— WHAT TO PRODUCE —
Exact copy, no pictures: every line from the one that contains "This screenshot has height=346, width=495." through the end of the data below, and nothing else.

[[ AVAILABLE DATA open ]]

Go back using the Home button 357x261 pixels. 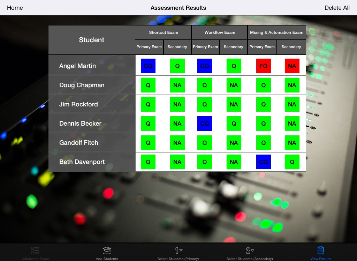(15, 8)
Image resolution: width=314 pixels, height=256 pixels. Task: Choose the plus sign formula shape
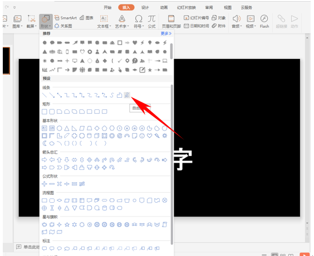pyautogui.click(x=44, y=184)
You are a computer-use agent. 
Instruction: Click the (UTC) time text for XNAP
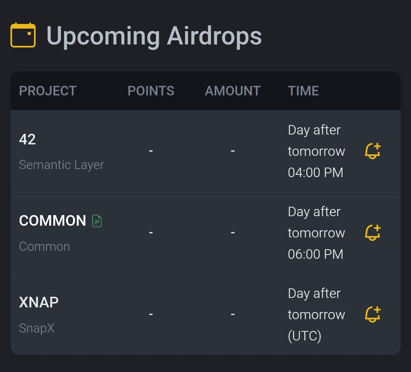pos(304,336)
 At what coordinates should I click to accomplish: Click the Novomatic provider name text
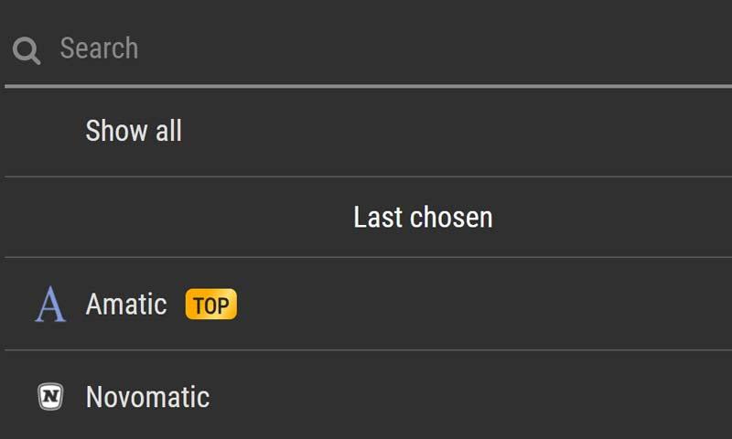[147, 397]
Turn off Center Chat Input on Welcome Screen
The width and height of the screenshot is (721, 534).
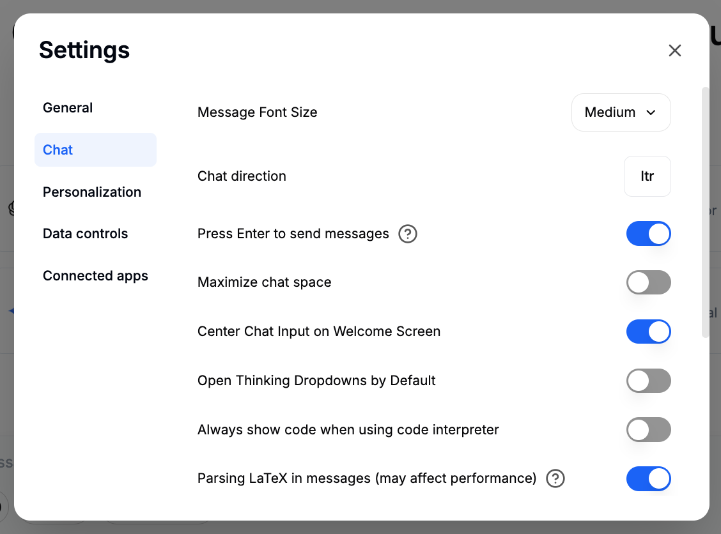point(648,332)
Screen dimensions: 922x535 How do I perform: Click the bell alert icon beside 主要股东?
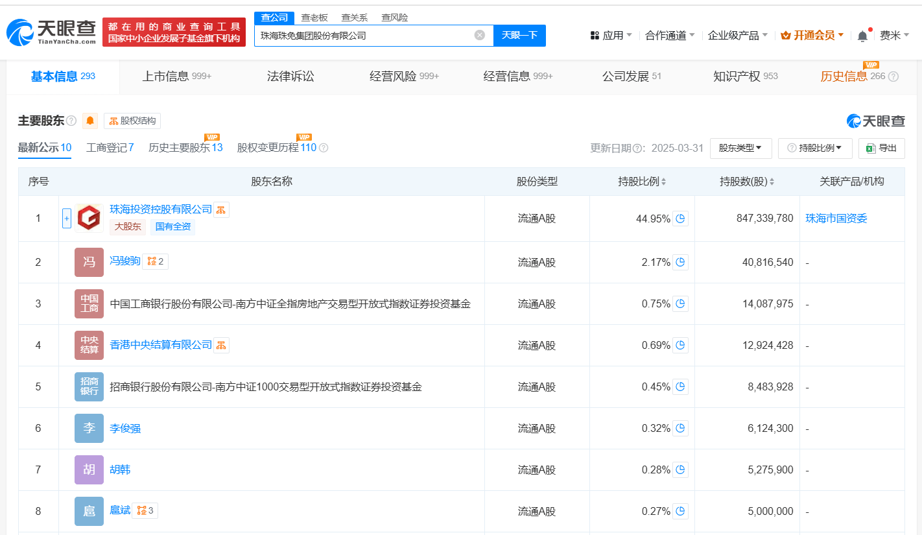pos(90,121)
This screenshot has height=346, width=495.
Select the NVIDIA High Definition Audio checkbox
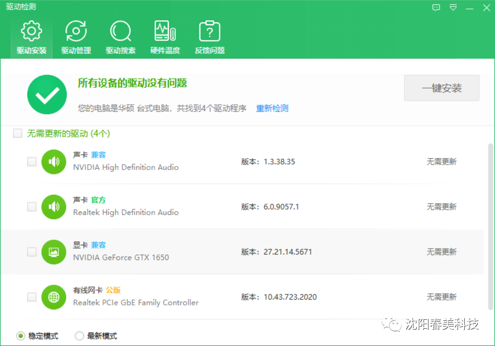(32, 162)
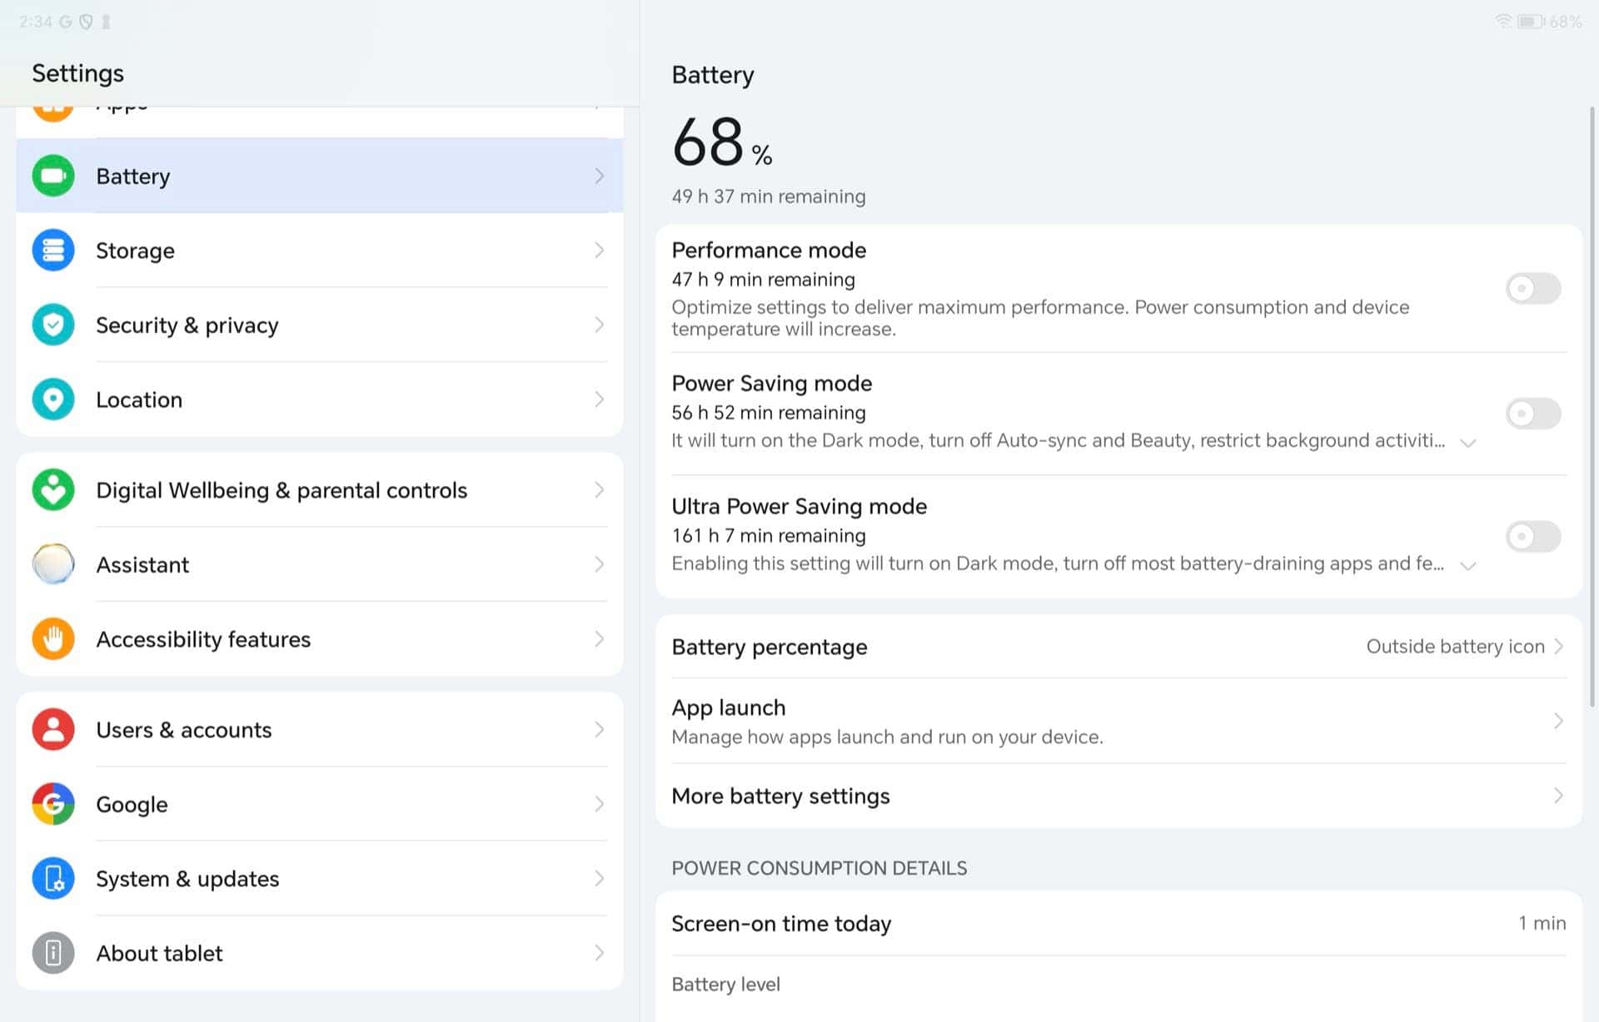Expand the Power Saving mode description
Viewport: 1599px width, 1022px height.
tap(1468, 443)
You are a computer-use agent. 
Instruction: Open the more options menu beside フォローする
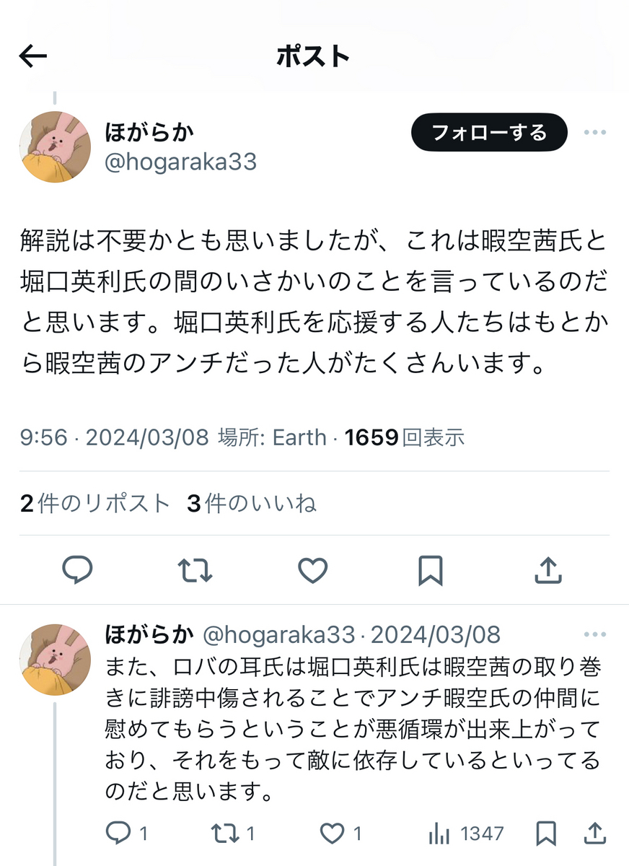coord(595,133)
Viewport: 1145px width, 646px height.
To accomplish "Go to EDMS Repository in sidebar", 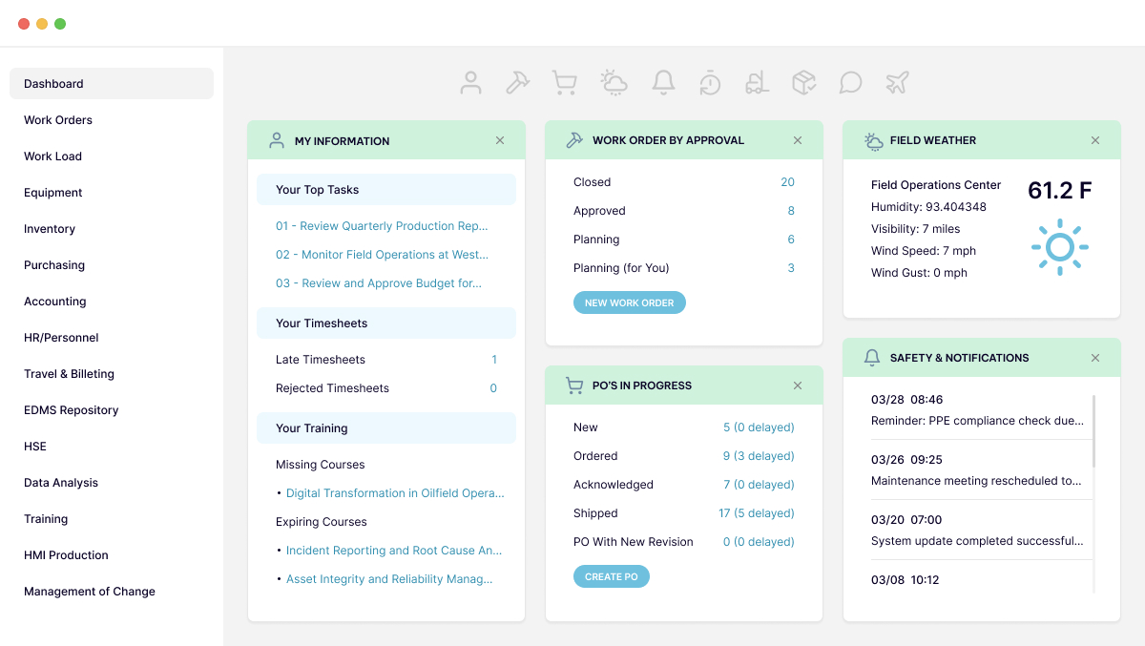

[[ AVAILABLE DATA closed ]]

— TASK RESULT —
This screenshot has height=346, width=495.
Select the NVIDIA High Definition Audio checkbox
(32, 162)
Expand the Power Saving mode description
Viewport: 1599px width, 1022px height.
tap(1468, 443)
You are a computer-use agent. 
Instruction: Open the more options menu beside フォローする
coord(595,133)
Viewport: 1145px width, 646px height.
To accomplish "Go to EDMS Repository in sidebar", 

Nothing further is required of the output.